Sedangkan dalam kultur islami, kecantikan yang paling penting bagi wanita dan juga pria, adalah kecantikan jiwa; kecantikan sifat. Kecantikan fisik mungkin juga menjadi penting bagi kita, tapi tidak (sampai mencapai tingkat) bahwa nilai seseorang hanya ada pada kecantikan fisik semata. Tidak sampai pada tingkat ketika usia seorang wanita bertambah, ketika dia menjadi tua, ketika wajahnya mulai berkerut, ketika penampilannya berubah,… maka nilainya menjadi berkurang. Tidak! Dia tetap berharga.
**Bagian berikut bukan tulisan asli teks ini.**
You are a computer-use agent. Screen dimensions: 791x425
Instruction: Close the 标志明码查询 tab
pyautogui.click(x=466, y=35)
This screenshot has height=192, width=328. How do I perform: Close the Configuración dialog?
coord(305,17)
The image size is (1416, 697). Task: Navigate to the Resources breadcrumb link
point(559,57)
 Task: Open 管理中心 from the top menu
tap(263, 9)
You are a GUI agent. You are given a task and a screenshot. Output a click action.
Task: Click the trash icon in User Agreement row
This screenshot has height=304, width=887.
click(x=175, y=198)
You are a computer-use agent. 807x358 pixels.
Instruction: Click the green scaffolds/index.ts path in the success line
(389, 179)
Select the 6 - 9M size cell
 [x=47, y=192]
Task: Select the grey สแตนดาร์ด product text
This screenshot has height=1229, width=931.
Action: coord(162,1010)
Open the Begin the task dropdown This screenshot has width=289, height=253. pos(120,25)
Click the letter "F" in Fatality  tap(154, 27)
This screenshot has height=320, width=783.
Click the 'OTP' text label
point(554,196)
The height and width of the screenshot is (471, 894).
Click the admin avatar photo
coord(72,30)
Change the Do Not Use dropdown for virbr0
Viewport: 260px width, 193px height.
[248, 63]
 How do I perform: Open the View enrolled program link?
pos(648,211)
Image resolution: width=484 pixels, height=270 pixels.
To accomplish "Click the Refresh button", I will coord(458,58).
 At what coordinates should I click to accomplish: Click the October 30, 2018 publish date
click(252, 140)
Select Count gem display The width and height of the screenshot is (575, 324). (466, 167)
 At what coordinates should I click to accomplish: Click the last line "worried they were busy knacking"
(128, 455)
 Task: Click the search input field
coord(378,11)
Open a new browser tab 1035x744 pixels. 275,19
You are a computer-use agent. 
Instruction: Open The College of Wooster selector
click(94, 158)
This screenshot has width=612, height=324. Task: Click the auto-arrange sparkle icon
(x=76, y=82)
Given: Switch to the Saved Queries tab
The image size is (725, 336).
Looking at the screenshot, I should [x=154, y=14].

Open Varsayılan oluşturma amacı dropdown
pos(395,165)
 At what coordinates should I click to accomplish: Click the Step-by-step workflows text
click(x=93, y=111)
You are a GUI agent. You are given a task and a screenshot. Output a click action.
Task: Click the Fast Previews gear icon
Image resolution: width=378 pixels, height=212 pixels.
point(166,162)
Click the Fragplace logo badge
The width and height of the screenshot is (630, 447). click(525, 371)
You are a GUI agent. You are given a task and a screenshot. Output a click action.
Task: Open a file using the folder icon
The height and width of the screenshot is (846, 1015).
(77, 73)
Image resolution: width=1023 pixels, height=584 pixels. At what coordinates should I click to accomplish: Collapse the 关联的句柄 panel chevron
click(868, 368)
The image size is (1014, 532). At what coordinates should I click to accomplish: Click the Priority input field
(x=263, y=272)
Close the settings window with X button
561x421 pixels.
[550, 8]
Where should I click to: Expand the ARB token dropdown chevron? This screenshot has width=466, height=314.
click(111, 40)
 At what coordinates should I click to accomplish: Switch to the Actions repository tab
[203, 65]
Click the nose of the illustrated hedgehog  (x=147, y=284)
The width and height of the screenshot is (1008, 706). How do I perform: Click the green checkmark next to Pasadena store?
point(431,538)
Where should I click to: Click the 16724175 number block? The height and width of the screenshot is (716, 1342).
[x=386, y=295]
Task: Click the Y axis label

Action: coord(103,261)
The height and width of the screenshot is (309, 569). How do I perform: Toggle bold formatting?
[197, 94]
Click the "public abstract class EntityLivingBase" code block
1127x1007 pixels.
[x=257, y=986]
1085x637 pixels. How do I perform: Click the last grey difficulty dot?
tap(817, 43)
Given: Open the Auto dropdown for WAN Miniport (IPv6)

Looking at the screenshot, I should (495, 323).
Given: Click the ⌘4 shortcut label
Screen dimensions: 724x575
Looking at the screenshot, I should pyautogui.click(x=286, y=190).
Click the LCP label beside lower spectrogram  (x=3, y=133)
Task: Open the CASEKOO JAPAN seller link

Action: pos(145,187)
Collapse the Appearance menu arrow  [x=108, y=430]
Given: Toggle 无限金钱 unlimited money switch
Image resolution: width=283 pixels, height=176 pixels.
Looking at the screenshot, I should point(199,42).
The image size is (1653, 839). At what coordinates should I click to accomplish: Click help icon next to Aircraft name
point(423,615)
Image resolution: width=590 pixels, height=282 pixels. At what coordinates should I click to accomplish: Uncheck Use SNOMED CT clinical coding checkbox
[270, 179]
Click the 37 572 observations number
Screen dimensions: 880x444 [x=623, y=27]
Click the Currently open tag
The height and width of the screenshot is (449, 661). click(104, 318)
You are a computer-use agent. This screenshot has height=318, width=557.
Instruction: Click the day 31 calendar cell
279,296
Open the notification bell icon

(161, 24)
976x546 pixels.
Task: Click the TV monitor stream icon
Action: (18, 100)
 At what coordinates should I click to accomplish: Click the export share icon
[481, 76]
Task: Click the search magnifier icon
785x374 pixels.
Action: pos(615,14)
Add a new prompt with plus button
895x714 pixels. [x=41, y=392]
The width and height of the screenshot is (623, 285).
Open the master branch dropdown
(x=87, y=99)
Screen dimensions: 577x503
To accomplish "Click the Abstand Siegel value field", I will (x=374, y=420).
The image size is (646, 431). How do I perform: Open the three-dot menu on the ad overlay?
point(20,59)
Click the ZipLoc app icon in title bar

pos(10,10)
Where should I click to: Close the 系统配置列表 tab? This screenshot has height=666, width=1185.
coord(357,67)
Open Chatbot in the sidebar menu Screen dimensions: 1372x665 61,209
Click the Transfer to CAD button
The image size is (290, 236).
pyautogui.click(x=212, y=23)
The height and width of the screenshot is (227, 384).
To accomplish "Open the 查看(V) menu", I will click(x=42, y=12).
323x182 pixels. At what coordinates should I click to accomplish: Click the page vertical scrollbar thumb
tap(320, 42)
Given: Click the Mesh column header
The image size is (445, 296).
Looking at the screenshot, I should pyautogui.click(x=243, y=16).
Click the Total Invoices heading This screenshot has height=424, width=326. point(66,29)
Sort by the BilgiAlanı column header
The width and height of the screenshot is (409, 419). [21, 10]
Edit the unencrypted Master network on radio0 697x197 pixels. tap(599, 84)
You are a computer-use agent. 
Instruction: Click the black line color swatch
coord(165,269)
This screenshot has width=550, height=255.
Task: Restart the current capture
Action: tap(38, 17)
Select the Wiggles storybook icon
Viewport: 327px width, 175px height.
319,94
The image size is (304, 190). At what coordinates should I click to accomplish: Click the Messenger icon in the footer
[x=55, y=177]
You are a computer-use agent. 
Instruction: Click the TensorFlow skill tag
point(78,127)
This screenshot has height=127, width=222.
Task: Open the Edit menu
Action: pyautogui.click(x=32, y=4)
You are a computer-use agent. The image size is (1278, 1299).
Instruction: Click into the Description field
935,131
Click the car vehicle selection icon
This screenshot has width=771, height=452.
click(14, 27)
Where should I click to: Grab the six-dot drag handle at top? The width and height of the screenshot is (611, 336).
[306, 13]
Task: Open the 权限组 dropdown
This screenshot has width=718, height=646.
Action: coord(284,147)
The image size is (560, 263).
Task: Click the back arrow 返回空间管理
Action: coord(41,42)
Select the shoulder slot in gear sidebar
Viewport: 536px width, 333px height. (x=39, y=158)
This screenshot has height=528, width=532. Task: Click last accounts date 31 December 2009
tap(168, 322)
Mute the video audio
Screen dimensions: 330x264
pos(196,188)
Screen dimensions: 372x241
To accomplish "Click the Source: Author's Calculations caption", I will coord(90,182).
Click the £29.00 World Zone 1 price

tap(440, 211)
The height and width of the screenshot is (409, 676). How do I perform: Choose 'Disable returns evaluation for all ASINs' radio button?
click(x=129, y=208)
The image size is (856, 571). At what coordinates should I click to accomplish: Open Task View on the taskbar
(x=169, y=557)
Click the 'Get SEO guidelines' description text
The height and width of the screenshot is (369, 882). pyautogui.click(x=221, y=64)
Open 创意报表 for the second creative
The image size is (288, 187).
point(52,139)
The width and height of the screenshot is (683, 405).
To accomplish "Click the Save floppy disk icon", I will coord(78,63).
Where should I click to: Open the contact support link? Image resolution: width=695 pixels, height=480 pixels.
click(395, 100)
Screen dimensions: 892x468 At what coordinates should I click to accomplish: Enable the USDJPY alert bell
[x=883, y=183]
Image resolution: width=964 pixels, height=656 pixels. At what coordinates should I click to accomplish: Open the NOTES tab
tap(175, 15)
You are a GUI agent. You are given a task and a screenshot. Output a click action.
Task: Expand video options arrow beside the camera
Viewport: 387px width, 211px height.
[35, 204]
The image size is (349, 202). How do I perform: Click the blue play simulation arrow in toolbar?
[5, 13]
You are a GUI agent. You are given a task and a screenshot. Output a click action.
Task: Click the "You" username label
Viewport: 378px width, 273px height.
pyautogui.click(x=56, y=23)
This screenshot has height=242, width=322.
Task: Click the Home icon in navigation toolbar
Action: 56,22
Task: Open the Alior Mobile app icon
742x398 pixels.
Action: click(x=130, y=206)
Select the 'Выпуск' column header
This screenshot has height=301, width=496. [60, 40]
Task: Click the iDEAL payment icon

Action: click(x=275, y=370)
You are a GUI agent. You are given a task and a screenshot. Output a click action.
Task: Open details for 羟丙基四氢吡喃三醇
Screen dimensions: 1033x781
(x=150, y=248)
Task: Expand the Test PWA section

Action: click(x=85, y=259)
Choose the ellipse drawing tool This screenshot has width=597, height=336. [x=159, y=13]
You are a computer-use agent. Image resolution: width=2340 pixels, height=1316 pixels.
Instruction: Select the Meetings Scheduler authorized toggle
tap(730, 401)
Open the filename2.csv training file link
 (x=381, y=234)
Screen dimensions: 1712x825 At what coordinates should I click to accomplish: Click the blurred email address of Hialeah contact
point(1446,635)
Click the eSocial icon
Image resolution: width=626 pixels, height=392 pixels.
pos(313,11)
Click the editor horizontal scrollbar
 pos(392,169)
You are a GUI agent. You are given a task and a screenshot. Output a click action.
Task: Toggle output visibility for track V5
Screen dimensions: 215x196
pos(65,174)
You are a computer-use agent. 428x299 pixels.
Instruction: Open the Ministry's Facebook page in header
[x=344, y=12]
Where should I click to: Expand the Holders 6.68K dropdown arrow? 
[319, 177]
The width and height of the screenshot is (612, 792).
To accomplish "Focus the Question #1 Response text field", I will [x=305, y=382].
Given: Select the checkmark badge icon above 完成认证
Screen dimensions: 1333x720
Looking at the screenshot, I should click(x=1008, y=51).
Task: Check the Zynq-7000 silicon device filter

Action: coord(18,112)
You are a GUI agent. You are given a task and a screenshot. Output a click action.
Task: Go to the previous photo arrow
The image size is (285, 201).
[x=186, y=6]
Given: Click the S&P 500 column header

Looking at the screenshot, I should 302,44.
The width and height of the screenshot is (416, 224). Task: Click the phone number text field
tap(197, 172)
Wanita yang tidak tertutup bukanlah untuk kepentingan wanita itu sendiri; tapi ia menjadi kepentingan bagi pria. Terbukanya wanita di jalan-jalan dan di masyarakat menjadi kepentingan bagi pria yang menginginkan “akses bebas”; mereka yang ingin melihat dan memperoleh kenikmatan. Pria yang tidak memiliki moral, yang hanya mencari kepuasan.
Wanita muslim percaya bahwa mereka harus mengenakan hijab ketika pergi ke tempat umum, karena (prinsip mereka ialah): “Kami bukan barang untuk dikonsumsi. Kami punya kehormatan dan harga diri.” Ini merupakan poin yang sangat penting (untuk diingat).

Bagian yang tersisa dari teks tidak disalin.